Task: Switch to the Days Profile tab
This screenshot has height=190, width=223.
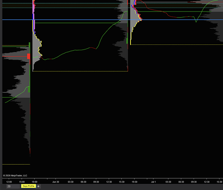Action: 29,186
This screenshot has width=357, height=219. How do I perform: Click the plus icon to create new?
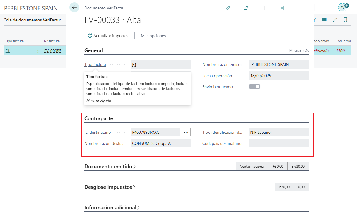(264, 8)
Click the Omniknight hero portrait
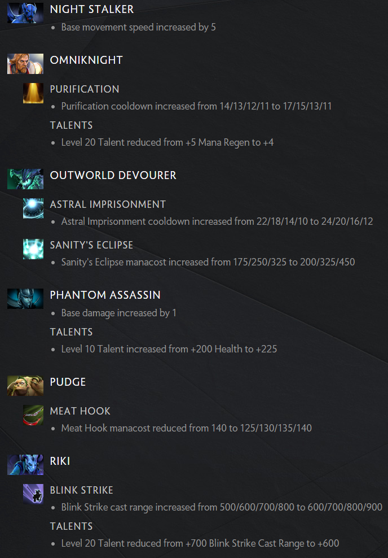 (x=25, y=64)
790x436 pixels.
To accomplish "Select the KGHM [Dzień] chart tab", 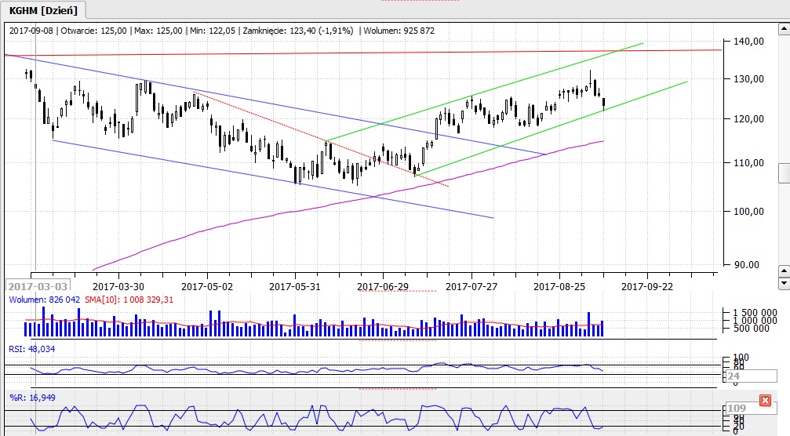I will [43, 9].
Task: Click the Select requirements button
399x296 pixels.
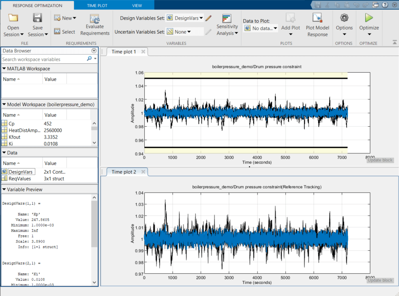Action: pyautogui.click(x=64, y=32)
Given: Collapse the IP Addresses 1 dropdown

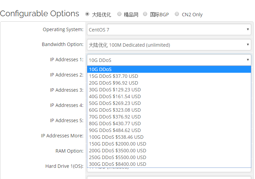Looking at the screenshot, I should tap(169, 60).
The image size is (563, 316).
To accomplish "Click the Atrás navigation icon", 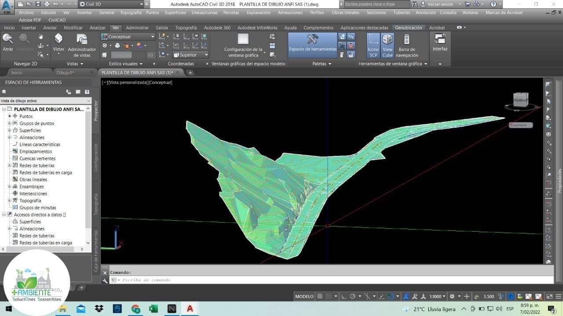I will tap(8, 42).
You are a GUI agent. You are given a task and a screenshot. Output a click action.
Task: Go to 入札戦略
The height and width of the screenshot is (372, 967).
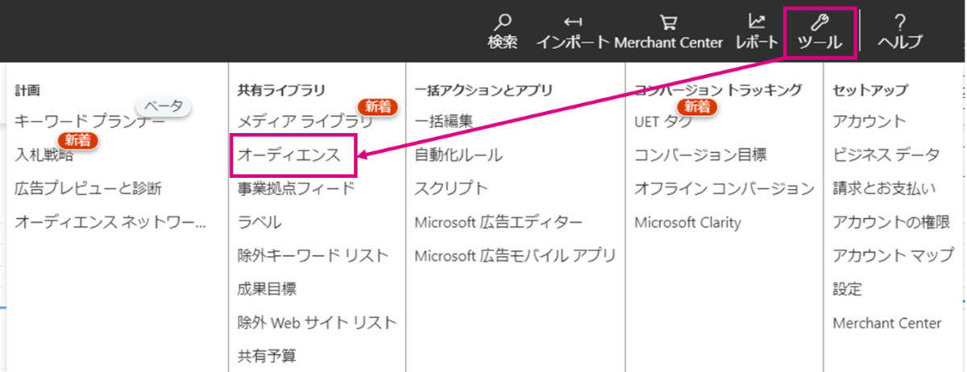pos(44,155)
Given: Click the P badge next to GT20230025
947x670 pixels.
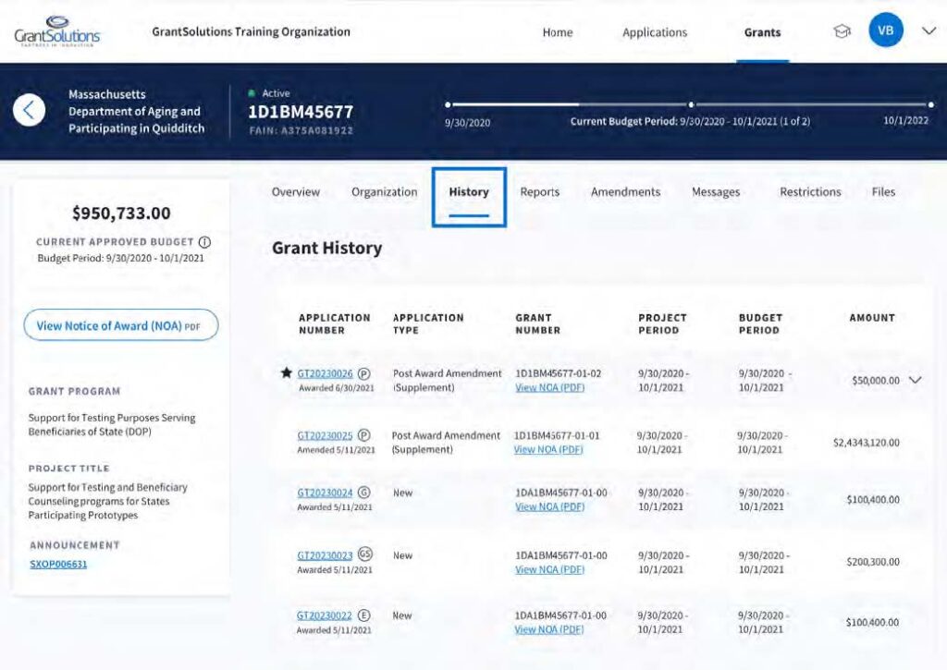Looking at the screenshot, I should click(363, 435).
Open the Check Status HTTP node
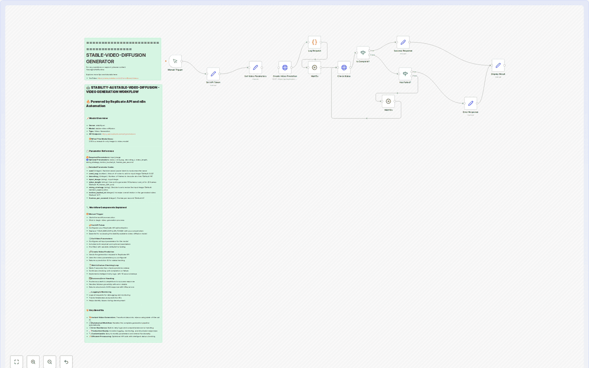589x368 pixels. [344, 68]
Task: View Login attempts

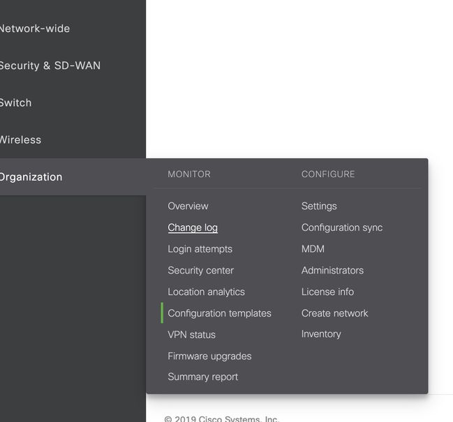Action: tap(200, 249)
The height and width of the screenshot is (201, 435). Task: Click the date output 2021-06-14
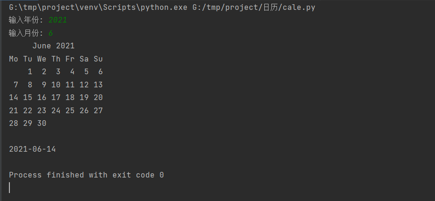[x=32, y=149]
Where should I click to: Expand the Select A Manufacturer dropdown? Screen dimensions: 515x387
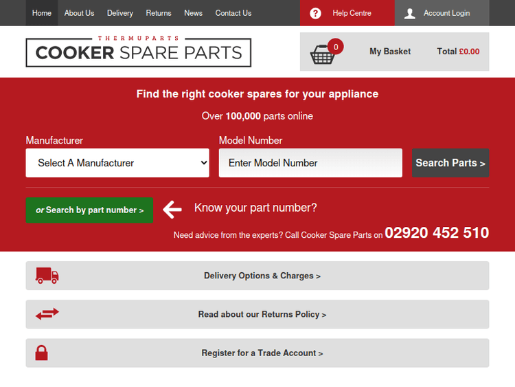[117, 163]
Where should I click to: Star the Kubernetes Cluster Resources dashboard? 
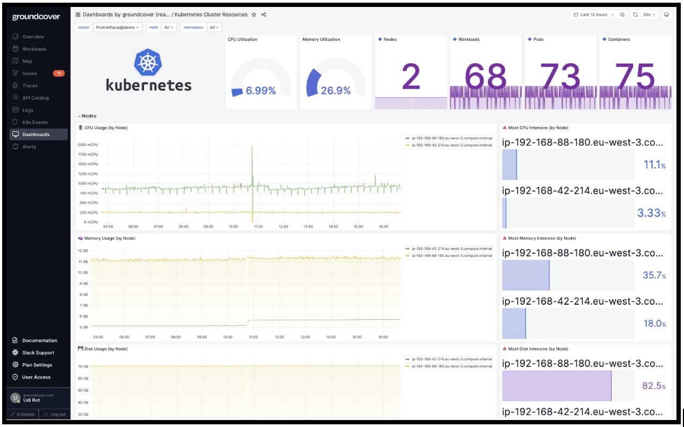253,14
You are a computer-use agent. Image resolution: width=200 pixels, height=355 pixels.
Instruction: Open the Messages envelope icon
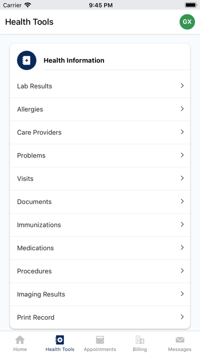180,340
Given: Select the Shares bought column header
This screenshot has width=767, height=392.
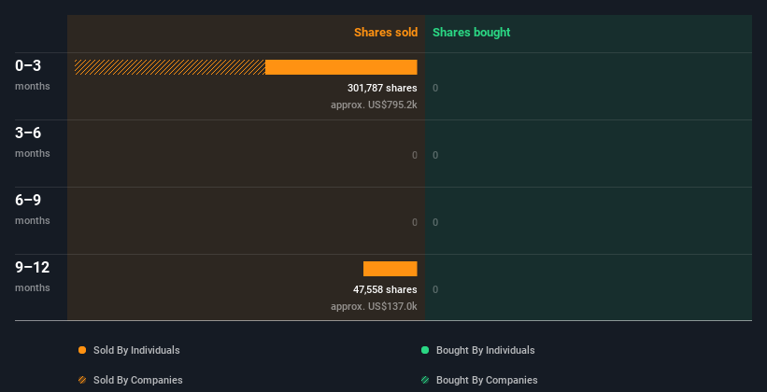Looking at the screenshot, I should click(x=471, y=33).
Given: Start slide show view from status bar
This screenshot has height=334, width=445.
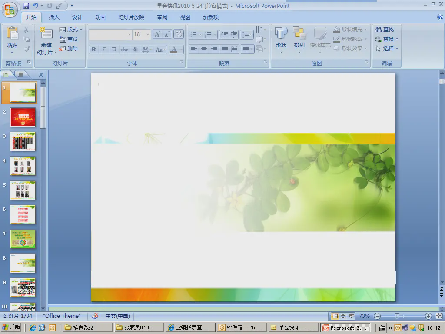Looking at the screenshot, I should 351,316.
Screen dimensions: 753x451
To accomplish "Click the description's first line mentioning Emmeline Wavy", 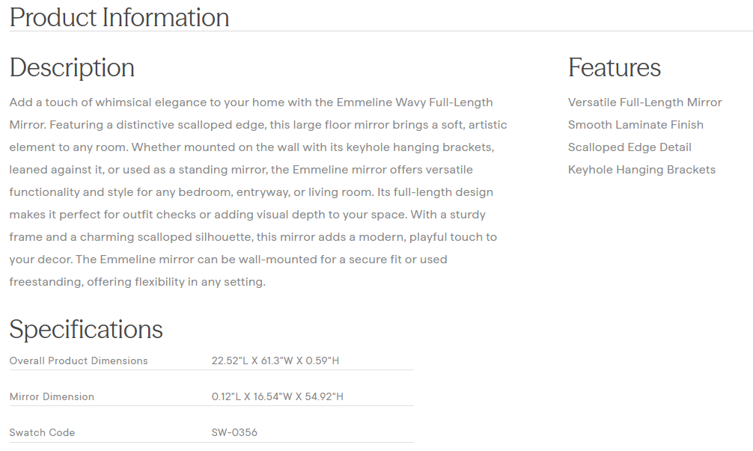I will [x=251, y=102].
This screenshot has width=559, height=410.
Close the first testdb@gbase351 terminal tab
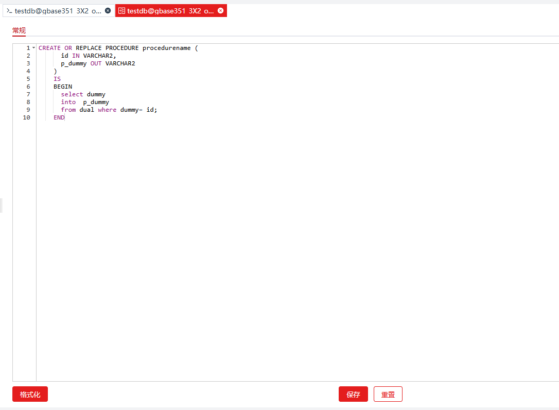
┄┄┄┄┄┄
Collect each line of the entries that has the word "agent", copying it in full.

RESULT BELOW ::
You are a GUI agent. You are given a task and a screenshot. Output a click action.
You are a computer-use agent. Image resolution: width=200 pixels, height=355 pixels.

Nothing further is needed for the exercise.